Fears of a double-dip recession have dented aluminium prices, which are off 21 per cent in the past two months.
The steady decline to Friday’s close of US$1,944 a tonne on the London Metals Exchange was driven by fears of an economic slowdown in Europe and concerns of a construction downturn in China, following a tightening of regulation by the central government, analysts said. The metal is one of the UAE’s most important export commodities after crude oil and petrochemicals. Recent negative sentiments have cut into a 14-month rally that saw aluminium prices double to almost $2,500 tonne from their low in February last year.
Aluminium consumption is closely tied to economic growth and prices will remain weak this summer, Deutsche Bank said in a report last week. “We believe the [metals] complex remains vulnerable in the coming months as austerity measures in Europe and a slowdown in Chinese property market may crimp demand,” the analysts wrote.

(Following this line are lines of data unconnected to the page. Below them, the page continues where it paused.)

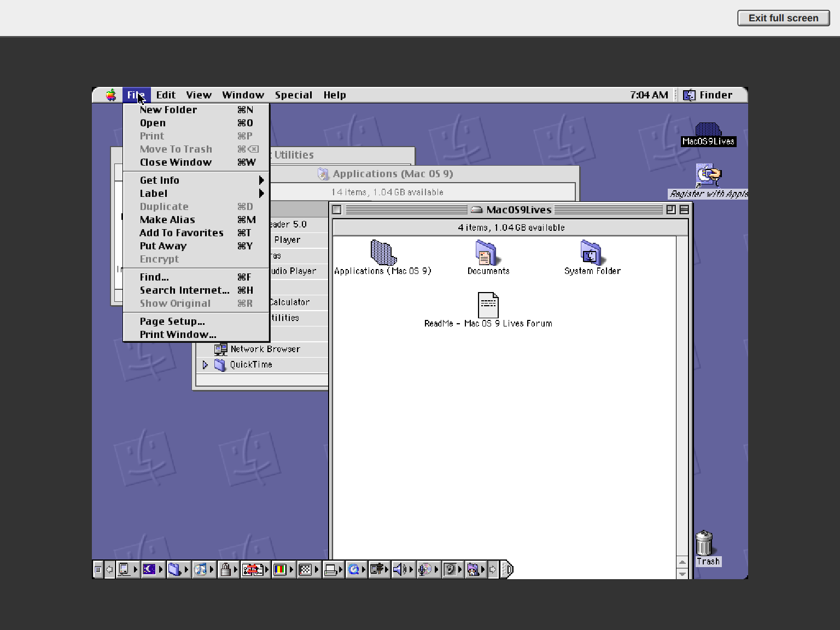Image resolution: width=840 pixels, height=630 pixels.
Task: Select the ReadMe Mac OS 9 Lives Forum file
Action: 488,310
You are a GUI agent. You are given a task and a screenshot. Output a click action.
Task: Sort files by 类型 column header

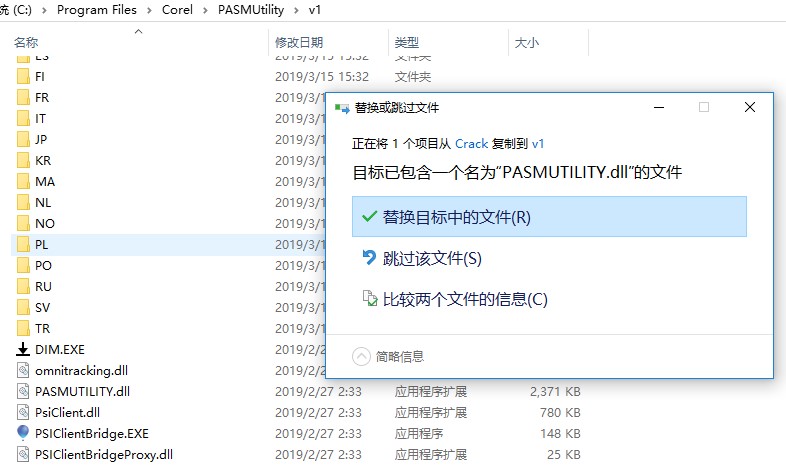click(x=406, y=43)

“We also remain cautious going into the seasonally weak summer slowdown period. We believe that aluminium and zinc are near fair value at current levels but warn investors that they could remain there for several months.”

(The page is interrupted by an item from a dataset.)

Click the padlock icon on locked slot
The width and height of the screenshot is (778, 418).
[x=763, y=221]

Few analysts expect the price to go much lower; a weighted average of 16 forecasts by Bloomberg predicts prices in the next quarter to average $2,048 a tonne. But even at current levels, the price is low enough to worry some producers.
Oleg Deripaska, the chief executive of Rusal, the world’s largest aluminium producer, said earlier this month that at prices of $1,926 a tonne, 70 per cent of the world’s aluminium smelters were unprofitable.
He told that financial investors trading in the metal to make a profit were responsible for the price decline. “It’s a climate of short-sell,” he said. “It’s the hedge funds and others just playing their games. We can see physical demand is very strong.”